(Dataset entries)
——————

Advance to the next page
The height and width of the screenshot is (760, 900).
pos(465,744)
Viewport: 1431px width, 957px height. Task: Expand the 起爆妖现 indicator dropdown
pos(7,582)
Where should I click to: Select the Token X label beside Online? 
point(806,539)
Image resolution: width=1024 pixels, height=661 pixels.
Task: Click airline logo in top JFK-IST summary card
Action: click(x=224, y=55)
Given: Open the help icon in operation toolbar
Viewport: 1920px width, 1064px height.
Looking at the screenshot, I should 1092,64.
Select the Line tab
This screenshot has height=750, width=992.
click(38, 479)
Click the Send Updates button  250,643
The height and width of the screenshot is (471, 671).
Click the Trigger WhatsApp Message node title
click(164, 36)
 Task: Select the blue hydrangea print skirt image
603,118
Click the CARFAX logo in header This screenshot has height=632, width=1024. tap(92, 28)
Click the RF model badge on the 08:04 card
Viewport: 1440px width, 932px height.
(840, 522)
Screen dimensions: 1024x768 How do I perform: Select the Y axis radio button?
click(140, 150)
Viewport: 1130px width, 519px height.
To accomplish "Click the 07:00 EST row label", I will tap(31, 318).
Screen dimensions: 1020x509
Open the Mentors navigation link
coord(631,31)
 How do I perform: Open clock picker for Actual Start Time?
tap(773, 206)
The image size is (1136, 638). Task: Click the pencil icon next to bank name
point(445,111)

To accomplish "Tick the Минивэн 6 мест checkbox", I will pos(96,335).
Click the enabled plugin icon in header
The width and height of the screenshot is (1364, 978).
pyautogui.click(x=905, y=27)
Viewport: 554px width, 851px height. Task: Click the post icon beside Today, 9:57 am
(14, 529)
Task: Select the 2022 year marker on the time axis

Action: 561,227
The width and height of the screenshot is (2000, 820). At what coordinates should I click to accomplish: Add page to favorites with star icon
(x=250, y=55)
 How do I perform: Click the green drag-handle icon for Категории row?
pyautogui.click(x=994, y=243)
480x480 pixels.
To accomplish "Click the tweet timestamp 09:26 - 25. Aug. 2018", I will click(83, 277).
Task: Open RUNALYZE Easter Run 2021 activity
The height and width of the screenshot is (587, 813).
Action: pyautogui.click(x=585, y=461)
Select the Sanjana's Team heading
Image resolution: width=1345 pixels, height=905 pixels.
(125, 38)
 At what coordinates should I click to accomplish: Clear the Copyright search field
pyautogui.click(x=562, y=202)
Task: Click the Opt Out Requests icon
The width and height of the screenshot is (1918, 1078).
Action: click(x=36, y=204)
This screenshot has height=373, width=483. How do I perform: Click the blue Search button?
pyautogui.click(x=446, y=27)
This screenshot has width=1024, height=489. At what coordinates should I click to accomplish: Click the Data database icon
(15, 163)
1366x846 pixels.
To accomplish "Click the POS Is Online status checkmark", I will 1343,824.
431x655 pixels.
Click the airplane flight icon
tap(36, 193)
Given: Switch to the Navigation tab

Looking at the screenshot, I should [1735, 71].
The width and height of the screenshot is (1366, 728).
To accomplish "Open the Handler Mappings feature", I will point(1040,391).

——————

Task brief: Word for word, write out each of the records shown above.

Result of this task:
Advance to the next page
The height and width of the screenshot is (760, 900).
pos(465,744)
Viewport: 1431px width, 957px height. Task: Expand the 起爆妖现 indicator dropdown
pos(7,582)
Where should I click to: Select the Token X label beside Online? 
point(806,539)
Image resolution: width=1024 pixels, height=661 pixels.
Task: Click airline logo in top JFK-IST summary card
Action: click(x=224, y=55)
Given: Open the help icon in operation toolbar
Viewport: 1920px width, 1064px height.
Looking at the screenshot, I should 1092,64.
Select the Line tab
This screenshot has height=750, width=992.
click(38, 479)
Click the Send Updates button  250,643
The height and width of the screenshot is (471, 671).
Click the Trigger WhatsApp Message node title
click(164, 36)
 Task: Select the blue hydrangea print skirt image
603,118
Click the CARFAX logo in header This screenshot has height=632, width=1024. tap(92, 28)
Click the RF model badge on the 08:04 card
Viewport: 1440px width, 932px height.
(840, 522)
Screen dimensions: 1024x768 How do I perform: Select the Y axis radio button?
click(140, 150)
Viewport: 1130px width, 519px height.
To accomplish "Click the 07:00 EST row label", I will tap(31, 318).
Screen dimensions: 1020x509
Open the Mentors navigation link
coord(631,31)
 How do I perform: Open clock picker for Actual Start Time?
tap(773, 206)
The image size is (1136, 638). Task: Click the pencil icon next to bank name
point(445,111)

To accomplish "Tick the Минивэн 6 мест checkbox", I will pos(96,335).
Click the enabled plugin icon in header
The width and height of the screenshot is (1364, 978).
pyautogui.click(x=905, y=27)
Viewport: 554px width, 851px height. Task: Click the post icon beside Today, 9:57 am
(14, 529)
Task: Select the 2022 year marker on the time axis

Action: 561,227
The width and height of the screenshot is (2000, 820). At what coordinates should I click to accomplish: Add page to favorites with star icon
(x=250, y=55)
 How do I perform: Click the green drag-handle icon for Категории row?
pyautogui.click(x=994, y=243)
480x480 pixels.
To accomplish "Click the tweet timestamp 09:26 - 25. Aug. 2018", I will click(83, 277).
Task: Open RUNALYZE Easter Run 2021 activity
The height and width of the screenshot is (587, 813).
Action: pyautogui.click(x=585, y=461)
Select the Sanjana's Team heading
Image resolution: width=1345 pixels, height=905 pixels.
(125, 38)
 At what coordinates should I click to accomplish: Clear the Copyright search field
pyautogui.click(x=562, y=202)
Task: Click the Opt Out Requests icon
The width and height of the screenshot is (1918, 1078).
Action: click(x=36, y=204)
This screenshot has height=373, width=483. How do I perform: Click the blue Search button?
pyautogui.click(x=446, y=27)
This screenshot has width=1024, height=489. At what coordinates should I click to accomplish: Click the Data database icon
(15, 163)
1366x846 pixels.
To accomplish "Click the POS Is Online status checkmark", I will 1343,824.
431x655 pixels.
Click the airplane flight icon
tap(36, 193)
Given: Switch to the Navigation tab

Looking at the screenshot, I should [1735, 71].
The width and height of the screenshot is (1366, 728).
To accomplish "Open the Handler Mappings feature", I will point(1040,391).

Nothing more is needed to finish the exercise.